Thursday, October 27, 2011

Notebooks can be a Barrier

A couple of weeks ago I travelled to Melbourne to attend a training course. My wife and I used to live in Melbourne so I revisited a couple of our favourite restaurants while I was there.

One of the best vegetarian restaurants in the world – well, in my world at least - is Soul Food Café on Smith Street in Fitzroy. I want to tell you that Soul Food Café, or Soul Food as it is affectionately called, is bohemian, but I don’t really know what that word means. Let me say this: Soul Food is a magnet for hippies of all ages. If you have dreadlocks and wear tie-dyed clothes you would not feel out of place there. If you forgot to change out of your slippers before going out to dinner, head over to Soul Food, you’ll fit right in.

I am not exactly what you would call a hippie. As I sat down behind a small table I realised that I did not fit right in.
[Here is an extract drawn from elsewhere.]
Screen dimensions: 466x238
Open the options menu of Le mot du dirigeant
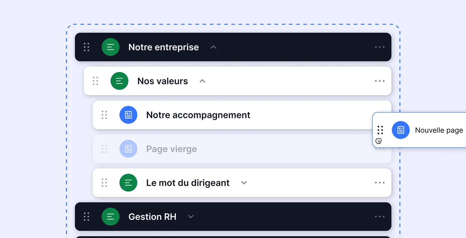click(379, 182)
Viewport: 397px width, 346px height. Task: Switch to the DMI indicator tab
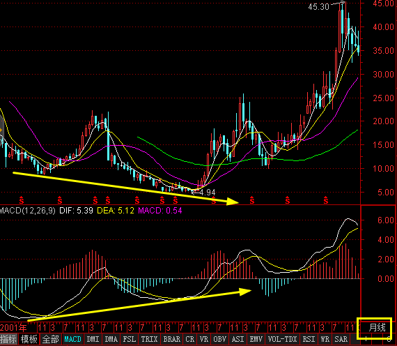93,339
I ordered the ‘Haystack’ and a salad. I pulled out my black notebook, the one I use for quick observations, observations that may later become the basis for a short-story, or a blog. I looked around, ready to make an observation or two before my meal arrived. It was then that I realised that I was not alone in my observing. There were a few of us, each sitting behind our own small tables, each with our little black notebooks, each ready to make quick and relevant observations about the world around us.

I saw myself in the faces of these other people.
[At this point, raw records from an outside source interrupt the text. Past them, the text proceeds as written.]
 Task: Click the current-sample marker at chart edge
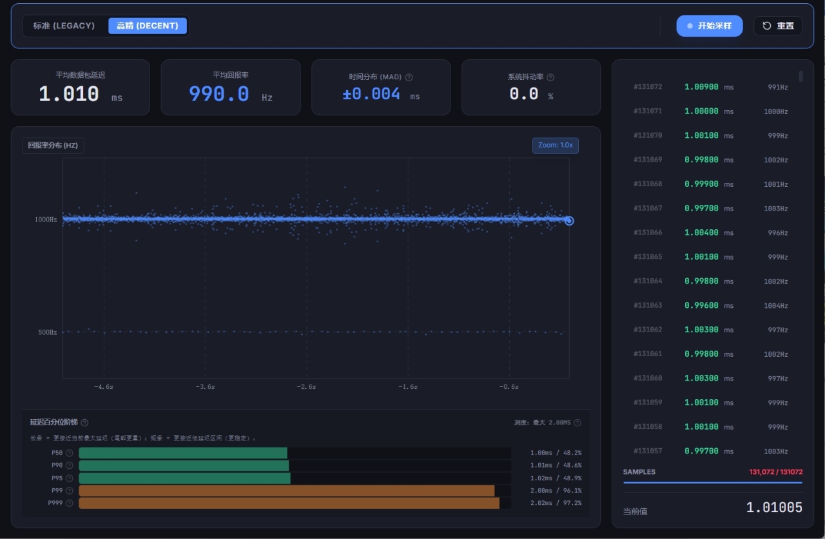tap(569, 221)
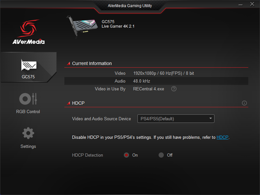Image resolution: width=260 pixels, height=195 pixels.
Task: Click the Settings gear icon
Action: (x=28, y=133)
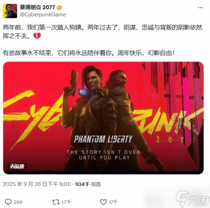The height and width of the screenshot is (208, 210).
Task: Open the 丙氨酸 alt-text badge on the image
Action: (x=17, y=166)
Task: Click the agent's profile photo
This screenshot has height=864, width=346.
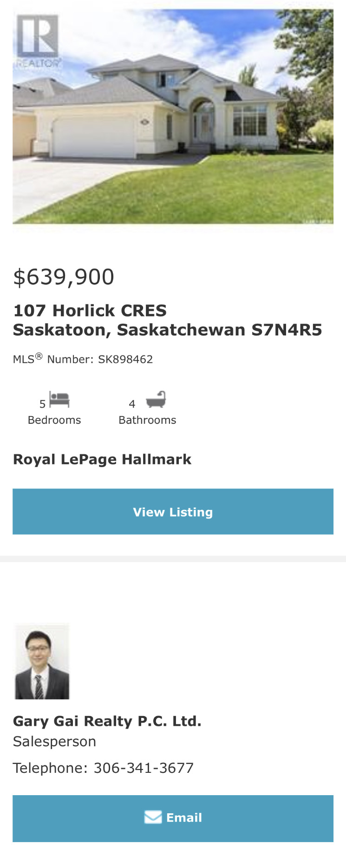Action: [42, 661]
I hastily put my notebook back into my bag and tried to look normal. I sat staring at the surface of the table in front of me, my mind racing.

I wondered: had I brought that black notebook to the café as a kind of crutch? Was it a thing with which I could pretend to have a purpose; a thing with which I could hide my trepidation at being in a cool café on my own? Was my black notebook a barrier, a barrier to the real experience of being in the café, a barrier behind which I could safely observe the world in the third person?

I was afraid the answer to these questions was yes.

Soon my meal arrived. I ate it. It was delicious. When it was finished I surreptitiously pulled out my black notebook and wrote, ‘Notebooks can be a barrier – blog concept?’